Confessions of a Moderate Fanatic
Why do I still hope that Manchester United will win?
On Saturday afternoon, if I catch the final scores, why do I
still feel a pang of disappointment if it`s just a draw, or even worse a loss.
And why do I then look at the tables to see where they are?
Of course it`s not always Saturdays these days. Sundays,
even Mondays. The influence of SKY.
A far cry from the days when I was taken to Old Trafford, in
the late fifties, when every game started at 3pm, when the pubs closed.
Saturday morning work shift. Pub. Game. Pub. That`s how it
was up and down the land.
But why do I still care?
Is it just a tribal loyalty? Like being once a catholic?
Something you can never quite shake off?
I don`t recognise any of the players these days – other than
Rooney, and he`s a scouser for heaven`s sake. And the thing I wonder is if any
of these highly paid players with their exotic foreign names know anything
about the club they play for any more than I know about them.
Is it the tragic romance of Munich that still has me hooked?
The programme for the next game after Munich had a blank
team-sheet. To be announced. That programme can still make me cry.
The Babes. Lost.
Though through some magic they still made it to the Cup
Final that year. 1958. Three months after the air-crash.
They played Bolton. Nat Lofthouse, the Bolton centre
forward, shoulder charged Harry Gregg and knocked him out. The ball fell out of
his arms into the net. A travesty. They called Nat Lofthouse `The Lion of
Vienna` after an international game there. The Lion of Vienna! No greater lion
than Harry Gregg. At Munich, amidst the chaos and the snow he went back into
the burning plane and rescued a mother and child who were trapped. The humble
Irishman, too embarrassed to acknowledge his own bravery, even when they met
again, 50 years later.
Don`t talk to me about the Lion of Vienna.

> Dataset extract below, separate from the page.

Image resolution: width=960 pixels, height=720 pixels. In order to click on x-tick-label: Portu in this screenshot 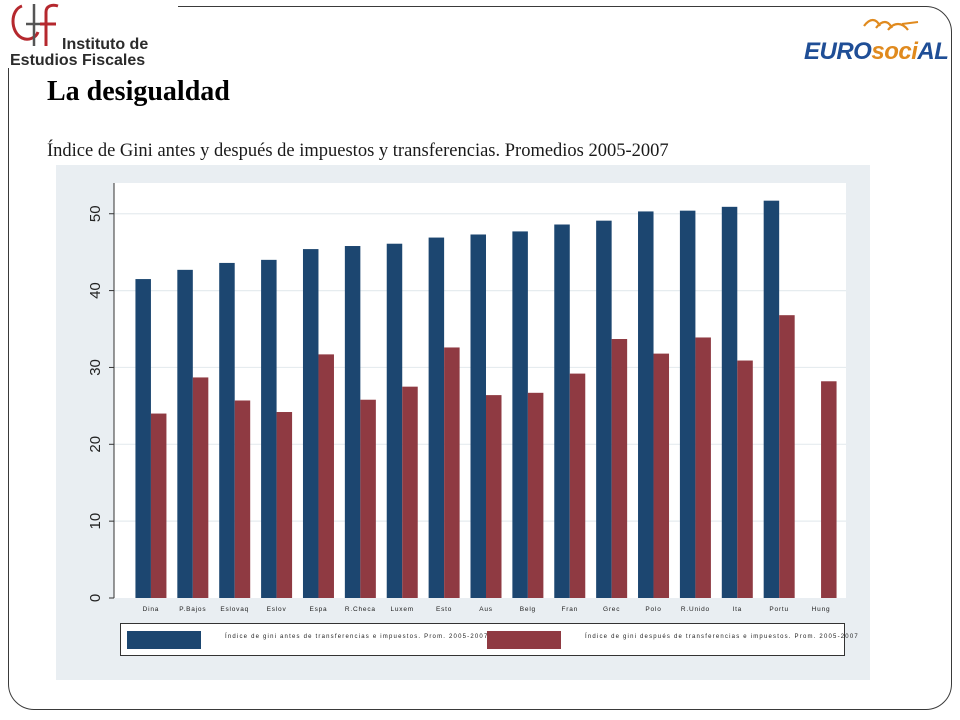, I will do `click(779, 610)`.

In the cemetery at Weaste, in Salford, just by the ship
canal, and in sight of Old Trafford, is the grave of Eddie Colman. Like most of
the Babes, he was a local lad, but with magic in his feet. He probably earned
little more than his mates who went to be welders or bricklayers but he was
there in the blood red shirt on Saturdays, with seventy thousand watching. And
there, on the stone, is recorded the stunned loss of his mother and father
burying their son at twenty one. There were trophies there at first, and caps,
and a sculpted football, but they all disappeared over time or were vandalised.
If you go there now you see that they both joined him there, eventually, his
mum and dad.
And there was Bobby Charlton, so shaken that he almost never
played football again, before emerging into the bright sunlit sixties, the
prince of footballers.
Now, don`t get me going about Denis Law or Georgie Best. That
wasn`t tribal loyalty that was just ... something else.

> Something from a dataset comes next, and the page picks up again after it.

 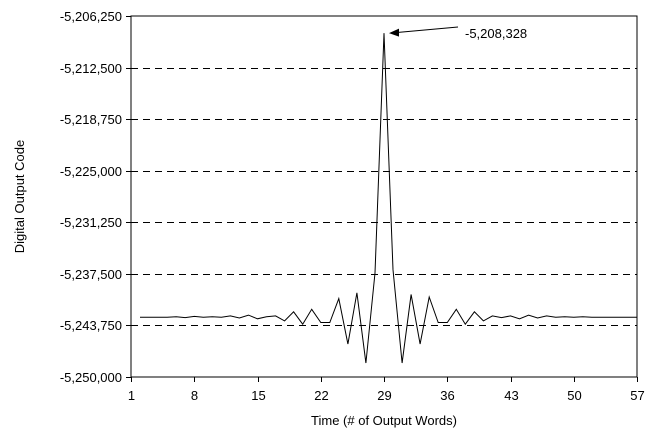 I want to click on annotation-label: -5,208,328, so click(x=496, y=34).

In the 1968 European cup final – everyone wanted us to win.
Even Eusebio, on the other side, Benfica – I think even he wanted us to win. Bobby
Charlton, who had cried after the 1966 world cup and Nobby Stiles who had done
his toothless dance, were strangely mute. It was all about Sir Matt Busby and
the boys dead at Munich.
Fate.
A prophecy fulfilled.
Well, I can`t finish without according Ferguson the praise
he deserves, though when he sold Beckham, it finally dawned on me that football
was just a business. Would Sir Matt ever have sold Georgie Best? Would he have sold
his own son or daughter? Not in a million years.
Though let`s not forget the others of the 94 class. Butt,
Neville [G], Neville [P], the incomparable Paul Scholes, the even more
incomparable Ryan Giggs.
Hardly a Manchester lad gets a look in these days.
So why do I care?
But still, begrudgingly, on Saturday afternoon [or Sunday,
or Monday] I switch the TV on for five minutes to see how we`ve done. Then when
the ritual is over, I can let it go again.
And there it is. Like an atheist going to Mass. I don`t
believe and I know I`m a hypocrite, but somehow, and without shame, I have this sneaky weasel sense of having both options covered.